The Roman patriarch was always pushing at the limits of his private power. As the head of a family he had enormous powers of compulsion and when he went into the city to dispute and build alliances with other heads of family he accepted only those restrictions that could be effectively enforced. In one improving anecdote a consul forces his father, Fabius Maximus Cunctator, to dismount before approaching him. The hero of the war against Hannibal then assured his son that he meant no disrespect but that he considered ‘publicly established laws to be more important than private obligations’.1 While the story repeats the official dogma that duty to the state outweighs filial piety, it shows too that the prerogatives of a head of family could only be restrained by the vigorous exercise of lawful authority.
As long as the Republic survived, its rulers wanted to maintain this distinction between the public, which is to say Rome, and the private, which is to say the family. Their energetic mutual surveillance took place in a culture where the control of the state was both the highest human excellence and the only truly honourable means to secure a fortune. Collectively, aristocrats worked to resist what they craved as individuals – the permanent ascendancy of one patriarch over all rivals. When Augustus, the founder of the first imperial dynasty, allowed the Senate to confer on him the title Pater Patriae, Father of the Fatherland, the significance was clear. Where once the whole Senate had styled themselves patres, from now on there was to be only one parent. The Republic had been finally subordinated to a single head of household, and as it became a private possession it became an empire. After Augustus aristocratic competitors for office no longer assert their right to public status, or secure it through popular recognition of their claims. Men enjoy the public status conferred on them by a monarch. In Europe the notion that a fully political identity is achieved through one’s own exertions revives only when republicanism emerges to challenge monarchy many centuries later.

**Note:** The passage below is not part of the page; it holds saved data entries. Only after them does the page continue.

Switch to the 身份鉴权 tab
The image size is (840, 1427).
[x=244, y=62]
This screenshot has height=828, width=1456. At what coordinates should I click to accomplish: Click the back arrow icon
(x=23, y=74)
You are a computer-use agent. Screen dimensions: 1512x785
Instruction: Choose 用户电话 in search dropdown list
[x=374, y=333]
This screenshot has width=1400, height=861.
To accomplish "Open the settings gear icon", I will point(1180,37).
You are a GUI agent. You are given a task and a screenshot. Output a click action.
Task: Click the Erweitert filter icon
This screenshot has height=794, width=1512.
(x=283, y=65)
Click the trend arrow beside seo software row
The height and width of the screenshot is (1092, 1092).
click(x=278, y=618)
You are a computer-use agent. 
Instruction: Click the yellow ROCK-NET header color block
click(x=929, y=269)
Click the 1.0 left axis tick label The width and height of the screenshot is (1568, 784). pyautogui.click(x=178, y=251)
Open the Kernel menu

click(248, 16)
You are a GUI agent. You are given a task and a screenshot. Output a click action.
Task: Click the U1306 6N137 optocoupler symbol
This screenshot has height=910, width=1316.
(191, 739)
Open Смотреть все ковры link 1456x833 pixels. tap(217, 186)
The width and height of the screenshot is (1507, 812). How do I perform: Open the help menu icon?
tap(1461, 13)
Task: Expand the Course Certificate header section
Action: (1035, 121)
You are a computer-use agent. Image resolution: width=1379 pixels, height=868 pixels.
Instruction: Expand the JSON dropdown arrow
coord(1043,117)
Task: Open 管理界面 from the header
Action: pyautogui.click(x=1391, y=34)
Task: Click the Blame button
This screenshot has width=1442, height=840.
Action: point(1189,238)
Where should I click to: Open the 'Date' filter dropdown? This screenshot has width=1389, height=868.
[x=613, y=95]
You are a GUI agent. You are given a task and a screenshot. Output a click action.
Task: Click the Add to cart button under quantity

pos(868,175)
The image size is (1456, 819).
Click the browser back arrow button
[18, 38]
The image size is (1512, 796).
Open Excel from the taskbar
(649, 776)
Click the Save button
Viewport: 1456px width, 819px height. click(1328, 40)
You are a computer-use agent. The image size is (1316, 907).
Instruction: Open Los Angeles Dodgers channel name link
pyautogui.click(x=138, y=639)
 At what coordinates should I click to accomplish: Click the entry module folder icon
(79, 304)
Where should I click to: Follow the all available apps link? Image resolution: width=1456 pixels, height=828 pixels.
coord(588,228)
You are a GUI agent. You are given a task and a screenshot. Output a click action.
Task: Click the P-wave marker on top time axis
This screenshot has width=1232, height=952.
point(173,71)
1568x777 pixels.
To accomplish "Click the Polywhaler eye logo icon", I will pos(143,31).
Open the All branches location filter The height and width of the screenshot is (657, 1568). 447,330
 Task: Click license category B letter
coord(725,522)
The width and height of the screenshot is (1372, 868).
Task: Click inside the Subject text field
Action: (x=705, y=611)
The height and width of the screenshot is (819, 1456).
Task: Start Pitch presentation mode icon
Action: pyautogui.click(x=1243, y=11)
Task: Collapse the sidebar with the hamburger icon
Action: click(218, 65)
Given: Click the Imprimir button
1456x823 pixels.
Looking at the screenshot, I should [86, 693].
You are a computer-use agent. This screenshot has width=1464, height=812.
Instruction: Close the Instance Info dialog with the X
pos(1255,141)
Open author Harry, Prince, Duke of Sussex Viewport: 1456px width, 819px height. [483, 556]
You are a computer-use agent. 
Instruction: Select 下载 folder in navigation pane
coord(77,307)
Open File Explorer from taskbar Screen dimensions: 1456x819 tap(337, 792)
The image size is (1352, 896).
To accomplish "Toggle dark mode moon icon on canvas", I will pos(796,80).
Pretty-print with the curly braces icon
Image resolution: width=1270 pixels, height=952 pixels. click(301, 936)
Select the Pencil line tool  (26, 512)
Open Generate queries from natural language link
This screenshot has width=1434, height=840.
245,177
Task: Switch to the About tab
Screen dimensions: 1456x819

The word public was first used in early modern England to describe servants of the Crown. The idea of a public of office-holders became current in Tudor England, as did the notion that the country might be understood as a crowned Republic. Those who held office and served the monarch were public persons. The rest of the population was to busy itself with private matters.2 But the legitimacy of this public of officer-holders rested on its claims to pursue the interests of the nation as a whole, to secure what the sixteenth-century administrator and philologist Sir Thomas Elyot called the ‘public weal’. Public persons were public because the monarch appointed them, but they, like the King, served a public interest that encompassed more than their own interests. These early modern ideas of the public – the notion that public status derived from appointment by the state, and the notion that those who enjoyed this status held it in virtue of their service to the nation as a whole – have proved extremely durable. Together they inform a tradition that conflates the public interest and the national interest and insists on the right of a properly constituted state to promote them both.